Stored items
####################

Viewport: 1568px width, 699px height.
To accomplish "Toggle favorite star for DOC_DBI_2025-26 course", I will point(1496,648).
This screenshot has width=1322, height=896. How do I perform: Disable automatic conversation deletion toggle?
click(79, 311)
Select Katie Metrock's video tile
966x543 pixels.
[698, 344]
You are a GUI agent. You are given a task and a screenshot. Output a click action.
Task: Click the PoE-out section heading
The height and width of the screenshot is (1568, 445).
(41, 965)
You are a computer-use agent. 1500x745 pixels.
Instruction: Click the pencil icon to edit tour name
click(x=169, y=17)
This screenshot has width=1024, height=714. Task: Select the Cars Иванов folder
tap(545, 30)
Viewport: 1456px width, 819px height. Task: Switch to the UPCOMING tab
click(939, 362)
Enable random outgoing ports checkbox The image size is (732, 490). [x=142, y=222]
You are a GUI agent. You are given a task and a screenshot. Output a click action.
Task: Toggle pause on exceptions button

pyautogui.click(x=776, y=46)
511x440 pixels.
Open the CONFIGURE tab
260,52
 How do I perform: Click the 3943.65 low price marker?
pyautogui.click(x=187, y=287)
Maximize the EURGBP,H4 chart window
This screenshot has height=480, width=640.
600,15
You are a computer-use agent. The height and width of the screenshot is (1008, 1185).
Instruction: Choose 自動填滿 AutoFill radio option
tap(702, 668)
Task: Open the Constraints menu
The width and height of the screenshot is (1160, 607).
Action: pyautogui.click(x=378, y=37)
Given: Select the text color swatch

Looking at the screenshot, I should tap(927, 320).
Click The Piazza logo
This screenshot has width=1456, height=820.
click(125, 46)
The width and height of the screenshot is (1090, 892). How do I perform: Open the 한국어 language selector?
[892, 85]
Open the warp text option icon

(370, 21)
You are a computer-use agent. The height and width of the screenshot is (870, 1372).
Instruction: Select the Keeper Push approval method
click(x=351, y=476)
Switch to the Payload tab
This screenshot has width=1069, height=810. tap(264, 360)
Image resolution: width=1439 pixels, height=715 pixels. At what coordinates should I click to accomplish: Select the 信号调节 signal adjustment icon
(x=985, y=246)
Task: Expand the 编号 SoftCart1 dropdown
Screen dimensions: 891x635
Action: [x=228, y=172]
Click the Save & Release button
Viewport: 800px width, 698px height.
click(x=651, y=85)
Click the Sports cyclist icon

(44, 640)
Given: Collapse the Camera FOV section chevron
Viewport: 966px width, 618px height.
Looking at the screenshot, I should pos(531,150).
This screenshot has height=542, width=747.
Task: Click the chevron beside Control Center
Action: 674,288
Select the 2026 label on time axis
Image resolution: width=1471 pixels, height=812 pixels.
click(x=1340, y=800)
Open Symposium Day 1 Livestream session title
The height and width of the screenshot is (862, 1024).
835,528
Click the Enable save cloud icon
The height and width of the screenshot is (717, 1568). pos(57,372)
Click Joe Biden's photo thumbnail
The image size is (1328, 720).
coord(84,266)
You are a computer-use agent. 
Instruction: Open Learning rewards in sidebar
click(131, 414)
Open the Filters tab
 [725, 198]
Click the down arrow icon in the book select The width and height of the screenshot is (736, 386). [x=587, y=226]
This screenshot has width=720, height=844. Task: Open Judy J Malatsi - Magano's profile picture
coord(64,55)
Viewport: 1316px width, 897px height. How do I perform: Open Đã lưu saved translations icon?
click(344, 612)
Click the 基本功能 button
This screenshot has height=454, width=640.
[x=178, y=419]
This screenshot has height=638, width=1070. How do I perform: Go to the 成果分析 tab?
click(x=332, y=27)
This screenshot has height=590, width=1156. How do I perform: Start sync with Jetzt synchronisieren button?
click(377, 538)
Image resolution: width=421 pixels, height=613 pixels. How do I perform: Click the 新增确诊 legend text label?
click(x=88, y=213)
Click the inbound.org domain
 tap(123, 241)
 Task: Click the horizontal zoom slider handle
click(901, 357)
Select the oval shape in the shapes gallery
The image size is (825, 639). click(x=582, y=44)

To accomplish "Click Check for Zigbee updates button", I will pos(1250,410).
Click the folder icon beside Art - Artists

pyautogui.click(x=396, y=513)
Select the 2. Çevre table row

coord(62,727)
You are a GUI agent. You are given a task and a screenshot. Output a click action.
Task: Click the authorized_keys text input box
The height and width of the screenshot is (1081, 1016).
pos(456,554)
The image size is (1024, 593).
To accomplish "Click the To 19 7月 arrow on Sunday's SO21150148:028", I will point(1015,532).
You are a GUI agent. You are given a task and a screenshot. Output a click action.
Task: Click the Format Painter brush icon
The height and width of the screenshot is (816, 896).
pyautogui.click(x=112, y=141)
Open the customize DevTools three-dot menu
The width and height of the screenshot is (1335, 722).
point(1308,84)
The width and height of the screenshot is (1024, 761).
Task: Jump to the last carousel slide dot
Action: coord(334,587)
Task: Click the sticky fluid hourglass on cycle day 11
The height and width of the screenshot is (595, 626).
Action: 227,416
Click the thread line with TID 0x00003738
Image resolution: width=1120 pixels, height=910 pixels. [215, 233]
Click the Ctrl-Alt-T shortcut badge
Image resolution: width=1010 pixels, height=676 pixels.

####################

What the task requires: What lines of the preceding data include the string "will"? Pull them out.

Exercise output:
To accomplish "Toggle favorite star for DOC_DBI_2025-26 course", I will point(1496,648).
To accomplish "Click Check for Zigbee updates button", I will pos(1250,410).
To accomplish "Click the To 19 7月 arrow on Sunday's SO21150148:028", I will point(1015,532).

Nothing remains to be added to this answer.